"Il suffit de prêter son attention et son regard pour comprendre que nous faisons tous partie d'une gigantesque symphonie qui, chaque matin, dans une étincelante cacophonie, improvise sa survie. "
Vais-je enfin lire et réussir à pénétrer l'univers de
Jean-Paul Dubois, qui semble avoir un nombre impressionnant de "fans" !?
En tout cas, le titre de son dernier ouvrage, à lui seul est fantastique et rempli de promesses !
Débuté il y a trois semaines, bien avant l'attribution du prix Goncourt, je me suis interrompue, ayant la fichue habitude de lire plusieurs livres à la fois...
Pourtant le ton est alerte, les thèmes les plus variés sont abordés... Nous nous attachons à ce Paul Hansen, personnage qui purge depuis deux longues années, une peine de prison pour un délit mystérieux... que l'on connaîtra très tardivement dans le récit.
Paul Hansen parle de la promiscuité , de l'insupportable du milieu carcéral, raconte, se souvient de son enfance, de sa famille , coincé entre deux parents , aux goûts, professions, manières de vivre, de penser, complètement discordants. le père, pasteur bienveillant, mais conventionnel, la mère, directrice d'un cinéma d'art et d'essai, engagée virulente,elle mettra, ainsi, son pasteur de mari, dans les situations les plus acrobatiques, vis à vis de son ministère....
Paul, ce fils unique... se construit dans cette famille dysfonctionnelle, comme il peut, admirant immensément sa mère, et plus affectivement attaché à son père... qui semble plutôt palot , comparé à la personnalité maternelle très affirmée !!
Revenons au présent du récit de Paul Hansen, qui partage sa cellule avec un grand escogriffe, Horton, un peu "brut de coffrage", emprisonné pour meurtre... Ces deux-là sont aux antipodes l'un de l'autre, mais le quotidien partagé reste pacifique !
Notre narrateur, Hansen, après avoir exercé tous les petits boulots imaginables, devint le "Surintendant " à l'Excelsior, une sorte de mélange détonant d'Homme à tout faire et "d'Homme aux clefs d'or" !!!

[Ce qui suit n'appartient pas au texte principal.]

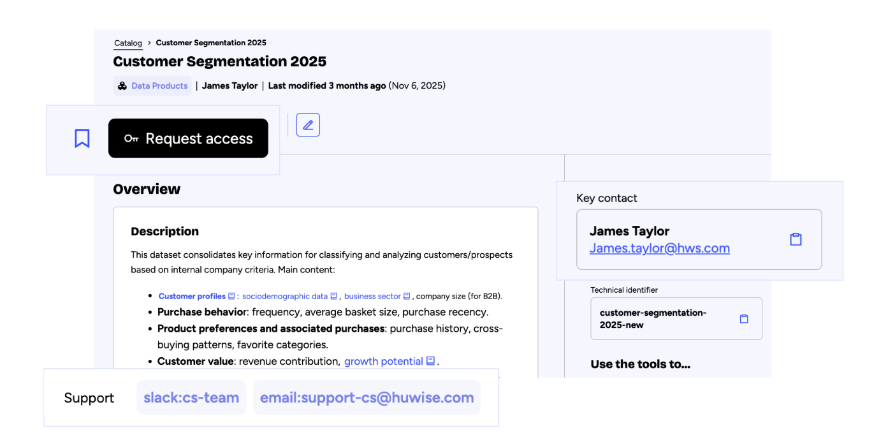Click glossary icon after business sector
Image resolution: width=881 pixels, height=444 pixels.
coord(407,296)
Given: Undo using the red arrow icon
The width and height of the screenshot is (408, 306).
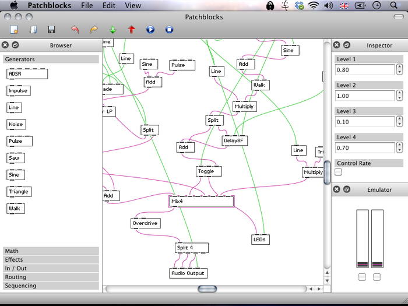Looking at the screenshot, I should (74, 29).
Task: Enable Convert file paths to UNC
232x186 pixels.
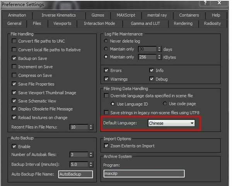Action: point(14,41)
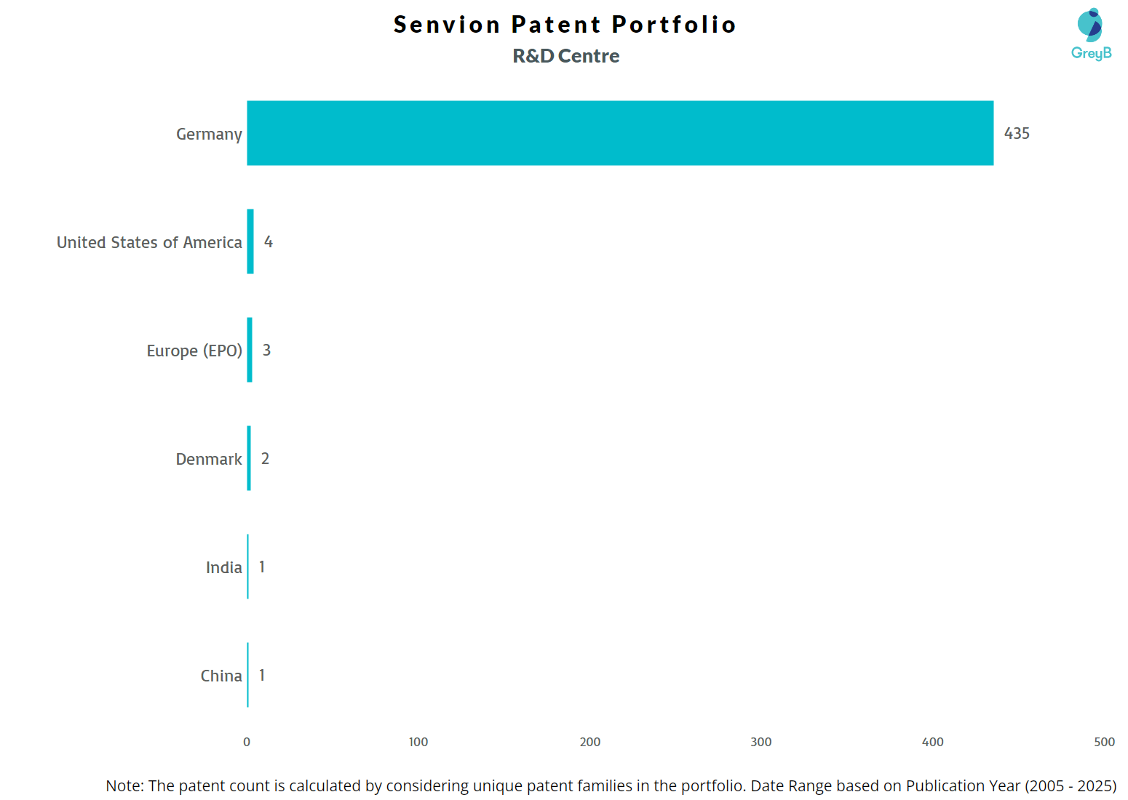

Il s'impliqua tant, qu'en plus de toutes ses responsabilités de maintenance du bâtiment, il se préoccupait des résidents, les voyait vieillir, souffrir de la solitude. S'étant attaché à eux, il débordait largement de ses fonctions initiales !... ce qui ne fut pas du goût du nouveau responsable- porte-parole des co-propriétaires, arrogant et obsédé de rentabilité et de sens pratique...le clash ne pouvait que survenir !!!
"Durant ces années-là, sur ses soixante-huit résidents, l'Excelsior comptait vingt-et-une femmes seules, toutes relativement âgés. Et toutes comptaient sur moi. Parfois pour déboucher un évier, parfois pour évoquer le passé et alléger une mémoire prête à déborder. Certains soirs, j'avais l'impression d'avoir passé plus de temps à écouter crisser les âmes qu'à vérifier sur le toit les grincements des extracteurs. Mais j'avais trente-cinq ans, la patience d'un ange et surtout ce goût qui ne me quitterait plus jamais, cette envie de réparer les choses, de bien les traiter, de les soigner, de les surveiller".(p. 154)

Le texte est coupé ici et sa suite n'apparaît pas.